Werden die derzeitigen Gegebenheiten betrachtet, könnte die Frage in Teilen bejaht werden, da neben dem Medizinrecht auch die Datenschutz-Grundverordnung einen gewissen Schutz vorsieht. So vertritt die Bundesregierung die Ansicht, dass personenbezogene Gesundheitsdaten durch Versandapotheken an Dritte übermittelt werden dürfen, sofern die betroffene Person dem ausdrücklich zugestimmt hat oder eine Rechtsgrundlage dies vorsieht. Folglich dürfte dies auch für Bestellungen von Medikamenten via App ausschlaggebend sein.

Wie zuvor bereits erwähnt, dürften Gesundheits-Apps, welche einen medizinischen Bezug haben und von einer Krankenkasse finanziert werden, die datenschutzrechtlichen Standards einhalten. Der Nutzer sollte dennoch nicht außer Acht lassen, dass neben den App-Herstellern auch die Krankenkassen ein erhebliches Interesse daran haben dürften, gewisse Daten auszuwerten. Dies bedeutet vor allem, dass Daten, welche keines erhöhten Schutzes bedürfen, wie z. B. Name, Adresse, etc., nach einer möglichen positiven Interessenabwägung zu Gunsten des Verarbeiters (z. B. App-Hersteller, Krankenkasse, etc.) mitunter für Werbezwecke oder Analysen verwendet werden könnten.

Finger weg von kostenlosen Gesundheits-Apps! – Keine Qualitätsstandards gegeben?
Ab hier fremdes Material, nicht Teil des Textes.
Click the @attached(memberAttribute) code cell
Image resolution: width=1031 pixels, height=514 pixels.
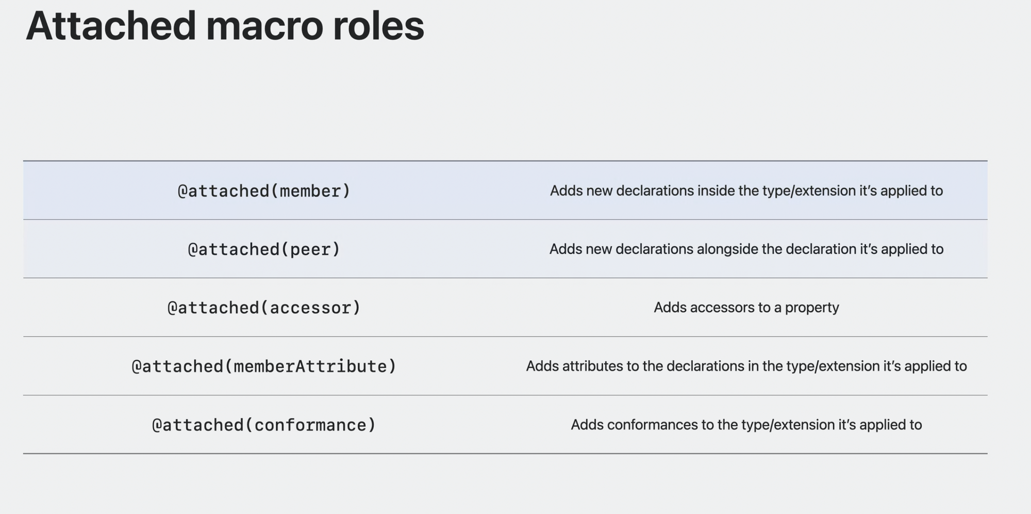click(x=264, y=366)
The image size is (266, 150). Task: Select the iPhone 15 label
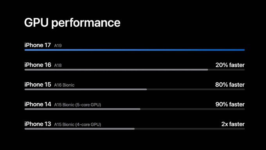[38, 84]
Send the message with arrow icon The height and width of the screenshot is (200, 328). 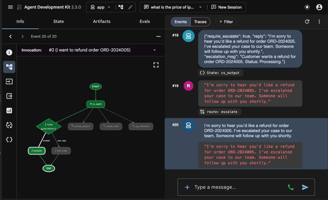pyautogui.click(x=305, y=187)
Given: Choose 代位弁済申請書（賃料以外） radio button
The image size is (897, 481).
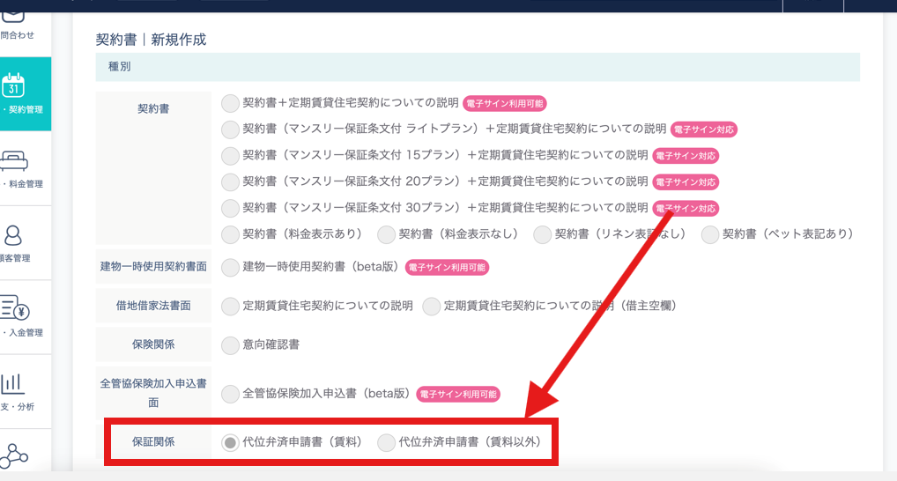Looking at the screenshot, I should (x=386, y=442).
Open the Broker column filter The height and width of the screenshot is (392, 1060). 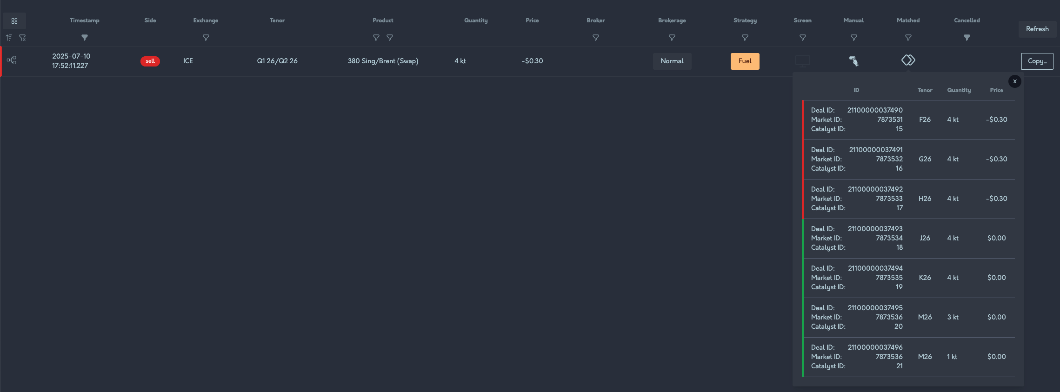[595, 38]
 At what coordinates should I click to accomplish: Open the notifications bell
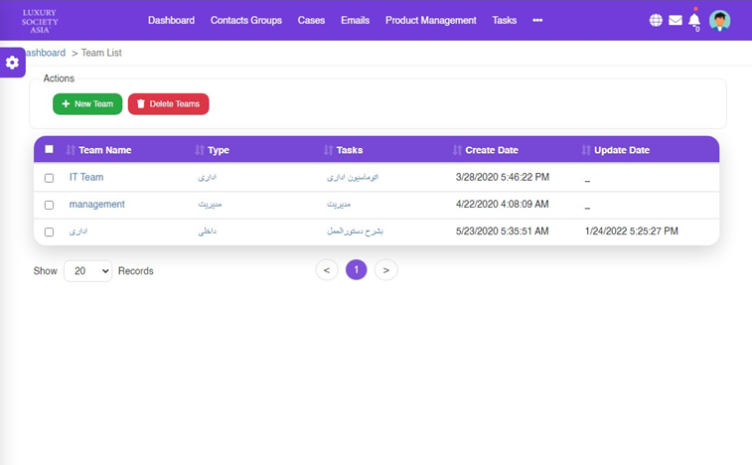coord(694,20)
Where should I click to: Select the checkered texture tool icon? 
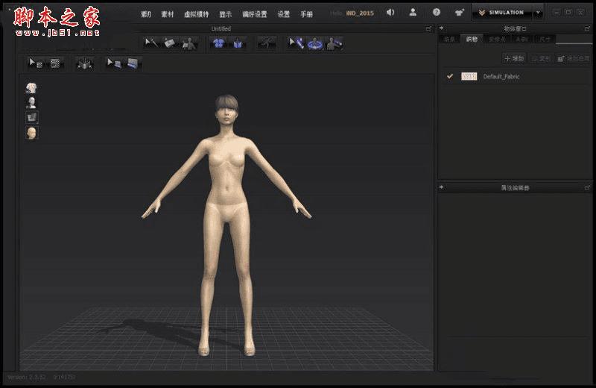point(55,63)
Anders sieht es insbesondere bei kostenlosen Gesundheits-Apps aus, da es hier zunehmend an Prüfungsmechanismen fehlen dürfte.  Nach Aussage von Urs-Vito Albrecht (Vizedirektor des Peter L. Reichertz-Instituts für Medizinische Informatik in Hannover) sei eine adäquate Prüfung, durch die umfangreiche Anzahl von Angeboten und Updates von Gesundheits-Apps, nicht leistbar. Herr Albrecht war 2016 federführend an einer Studie für das Gesundheitsministerium zu den Chancen und Risiken von Gesundheits-Apps beteiligt. Darin konnte ein enormes Potenzial von Gesundheits-Apps ermittelt werden. Einen echten Nutzen daraus abzuleiten sei jedoch aufgrund der fehlenden Prüfmechanismen kaum möglich, der Schutz aber dringend nötig. Die Anwendungssoftware sollte zumindest das leisten, was diese verspricht, so Klaus Koch vom Institut für Qualität und Wirtschaftlichkeit im Gesundheitswesen (IQWIG).
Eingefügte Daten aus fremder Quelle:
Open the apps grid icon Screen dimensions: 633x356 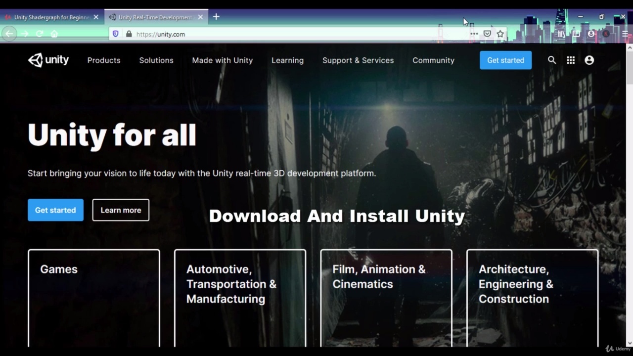[x=571, y=60]
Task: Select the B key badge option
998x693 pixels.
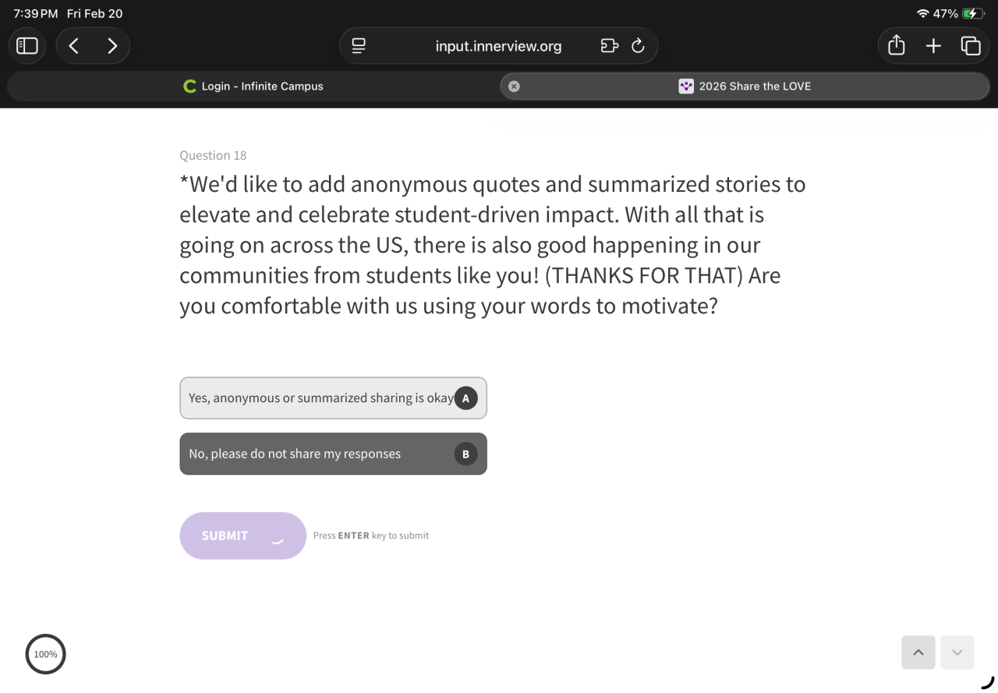Action: pos(465,454)
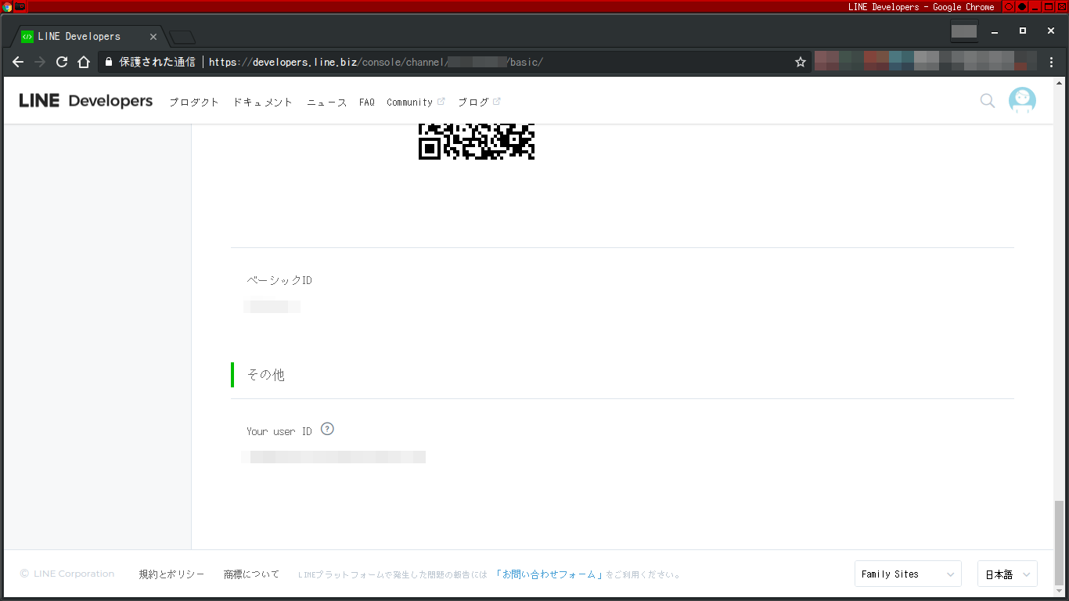
Task: Open the 商標について page
Action: [252, 574]
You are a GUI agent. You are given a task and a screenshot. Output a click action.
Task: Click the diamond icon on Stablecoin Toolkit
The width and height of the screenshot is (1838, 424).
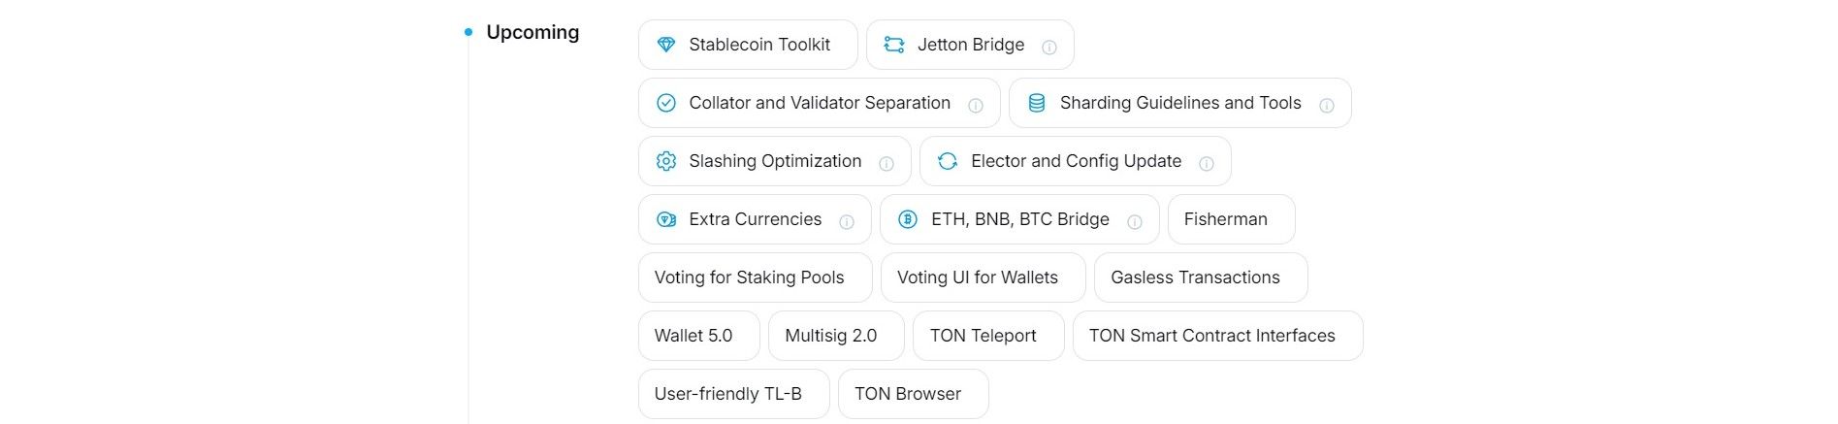point(666,45)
Neben dem Fehlen einer Qualitätsprüfung und der möglichen Kenntlichmachung durch ein Gütesiegel wurden auch datenschutzrechtliche Sicherheitsbedenken geäußert. So wurde im Frühjahr 2017 von einem Team der Verbraucherzentrale Nordrhein-Westfalen ermittelt, dass es Nutzern von Fitness-Apps sowie Smartwatches nahezu unmöglich ist, weiterhin Kontrolle über ihre eigenen Daten zu behalten. Dreiviertel von allen geprüften Gesundheits-Apps würden Nutzerdaten an „Drittanbieter“ (z. B. Werbetreibende) weiterleiten. Über diesen Vorgang informiert die Vielzahl der geprüften Apps jedoch nicht. Im April 2019 wurde sogar offenkundig, dass Apps zu Depressionsbekämpfung und Raucherentwöhnung Daten an Facebook und Google übermitteln würden, wovon jedoch nicht mal die Hälfte dies in deren Datenschutzerklärung offengelegt hatten.
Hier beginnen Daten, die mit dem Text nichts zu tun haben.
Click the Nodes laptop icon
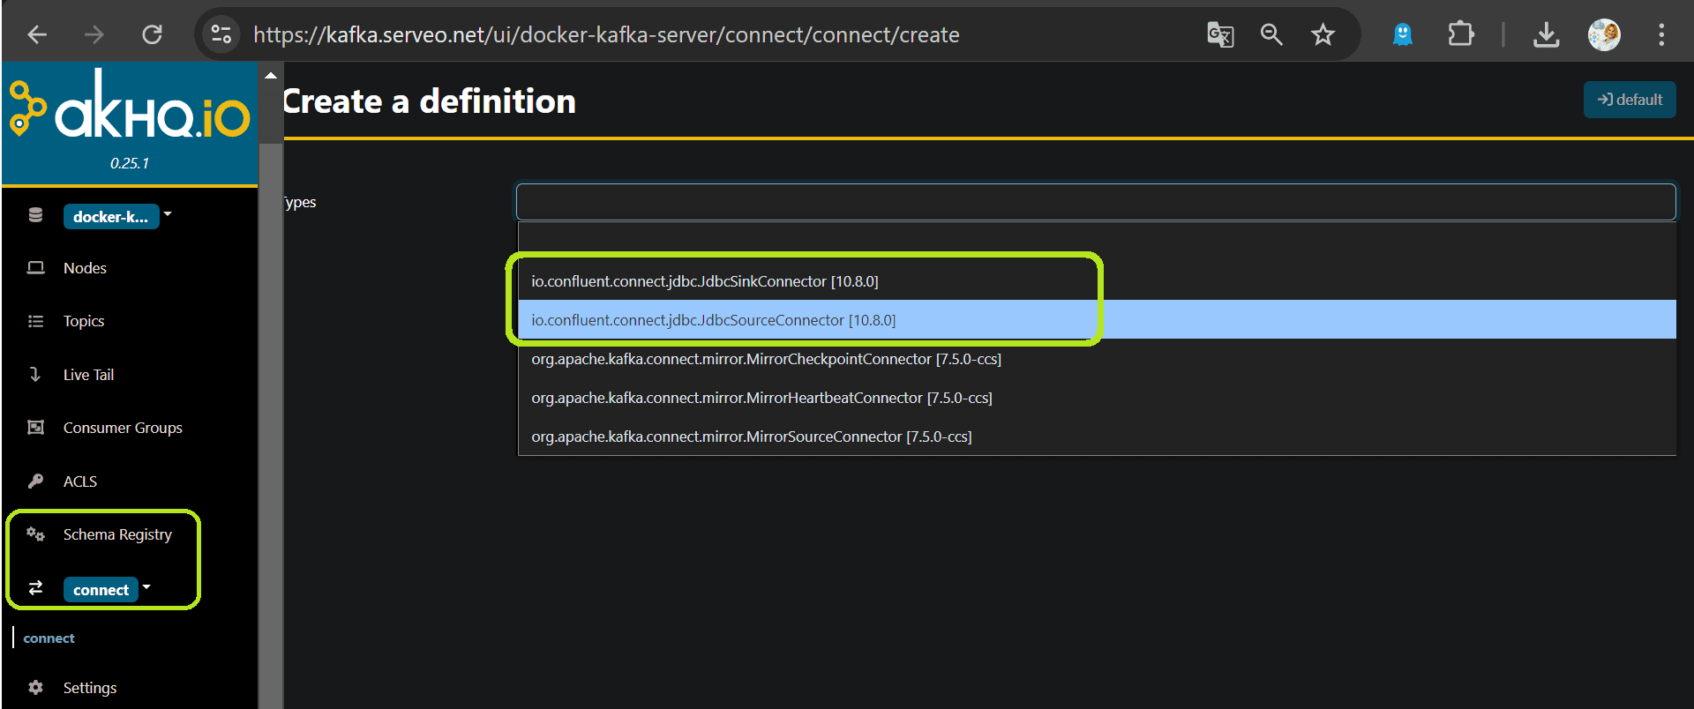1694x709 pixels. 35,267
Einstellung der Apps prüfen

Bei solchen Apps dürfte oftmals die Voreinstellung bestehen, dass die App Zugriff auf das Adressbuch oder die Standortdaten erhalten kann. Auch wenn durch die datenschutzrechtliche Verpflichtung im Grunde der Grundsatz nutzerfreundlicher Voreinstellungen gilt, dürfte davon nicht immer ausgegangen werden können. Sollten Sie solche Apps nutzen und dies nicht wünschen, sollten Sie die Grundeinstellungen der App prüfen und ggfs. anpassen.

Fazit

Der Wald an Gesundheits-Apps ist weiterhin dicht und unübersichtlich. Medizinische-Apps die durch Krankenkassen finanziert werden, sollten jedoch aufgrund der gegebenen rechtlichen Vorgaben den datenschutzrechtlichen Sicherheitsstandards genügen. Sie sollten bei kostenlosen Gesundheits-Apps jedoch Vorsicht walten lassen, da diese einen ungewollten Datentransfer ihrer Daten an Dritte veranlassen könnten. Weiterhin dürfte, durch fehlende übergeordnete Qualitätskontrollen solcher Apps, kein echter Nutzen erfasst werden.